All of the data needs to be printed again, exactly as written.

(Stored data entries)
----
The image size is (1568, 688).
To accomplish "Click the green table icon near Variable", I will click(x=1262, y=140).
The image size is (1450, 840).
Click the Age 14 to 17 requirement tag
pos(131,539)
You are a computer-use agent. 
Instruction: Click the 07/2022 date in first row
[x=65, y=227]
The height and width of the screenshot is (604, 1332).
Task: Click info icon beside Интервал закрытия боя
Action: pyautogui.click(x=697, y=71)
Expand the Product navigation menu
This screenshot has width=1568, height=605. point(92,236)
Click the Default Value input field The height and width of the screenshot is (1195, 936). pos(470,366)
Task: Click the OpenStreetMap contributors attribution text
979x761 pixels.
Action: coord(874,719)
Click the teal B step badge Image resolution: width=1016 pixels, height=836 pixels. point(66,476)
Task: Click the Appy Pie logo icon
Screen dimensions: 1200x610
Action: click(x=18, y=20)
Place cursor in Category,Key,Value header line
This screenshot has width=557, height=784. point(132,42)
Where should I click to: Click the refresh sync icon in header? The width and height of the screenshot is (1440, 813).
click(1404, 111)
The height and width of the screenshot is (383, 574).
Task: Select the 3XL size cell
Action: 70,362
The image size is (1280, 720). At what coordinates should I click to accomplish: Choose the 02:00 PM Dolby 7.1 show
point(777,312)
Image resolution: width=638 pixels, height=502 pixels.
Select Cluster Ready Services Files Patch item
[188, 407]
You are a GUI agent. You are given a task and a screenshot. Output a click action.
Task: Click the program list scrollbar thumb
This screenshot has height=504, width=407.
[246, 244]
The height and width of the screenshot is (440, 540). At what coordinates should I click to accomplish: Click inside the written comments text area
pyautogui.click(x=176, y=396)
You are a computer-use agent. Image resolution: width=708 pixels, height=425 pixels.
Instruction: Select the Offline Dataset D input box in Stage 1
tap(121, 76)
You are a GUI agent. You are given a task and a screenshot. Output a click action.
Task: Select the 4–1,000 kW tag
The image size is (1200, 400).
----
• **Answer section**
The image size is (1568, 688).
To accomplish "Click the green table icon near Variable", I will click(x=1262, y=140).
The image size is (1450, 840).
Click the Age 14 to 17 requirement tag
pos(131,539)
You are a computer-use agent. 
Instruction: Click the 07/2022 date in first row
[x=65, y=227]
The height and width of the screenshot is (604, 1332).
Task: Click info icon beside Интервал закрытия боя
Action: pyautogui.click(x=697, y=71)
Expand the Product navigation menu
This screenshot has width=1568, height=605. point(92,236)
Click the Default Value input field The height and width of the screenshot is (1195, 936). pos(470,366)
Task: Click the OpenStreetMap contributors attribution text
979x761 pixels.
Action: coord(874,719)
Click the teal B step badge Image resolution: width=1016 pixels, height=836 pixels. point(66,476)
Task: Click the Appy Pie logo icon
Screen dimensions: 1200x610
Action: click(x=18, y=20)
Place cursor in Category,Key,Value header line
This screenshot has width=557, height=784. point(132,42)
Where should I click to: Click the refresh sync icon in header? The width and height of the screenshot is (1440, 813).
click(1404, 111)
The height and width of the screenshot is (383, 574).
Task: Select the 3XL size cell
Action: 70,362
The image size is (1280, 720). At what coordinates should I click to accomplish: Choose the 02:00 PM Dolby 7.1 show
point(777,312)
Image resolution: width=638 pixels, height=502 pixels.
Select Cluster Ready Services Files Patch item
[188, 407]
You are a GUI agent. You are given a task and a screenshot. Output a click action.
Task: Click the program list scrollbar thumb
This screenshot has height=504, width=407.
[246, 244]
The height and width of the screenshot is (440, 540). At what coordinates should I click to accomplish: Click inside the written comments text area
pyautogui.click(x=176, y=396)
You are a computer-use agent. Image resolution: width=708 pixels, height=425 pixels.
Instruction: Select the Offline Dataset D input box in Stage 1
tap(121, 76)
You are a GUI agent. You are given a task and a screenshot. Output a click action.
Task: Select the 4–1,000 kW tag
The image size is (1200, 400).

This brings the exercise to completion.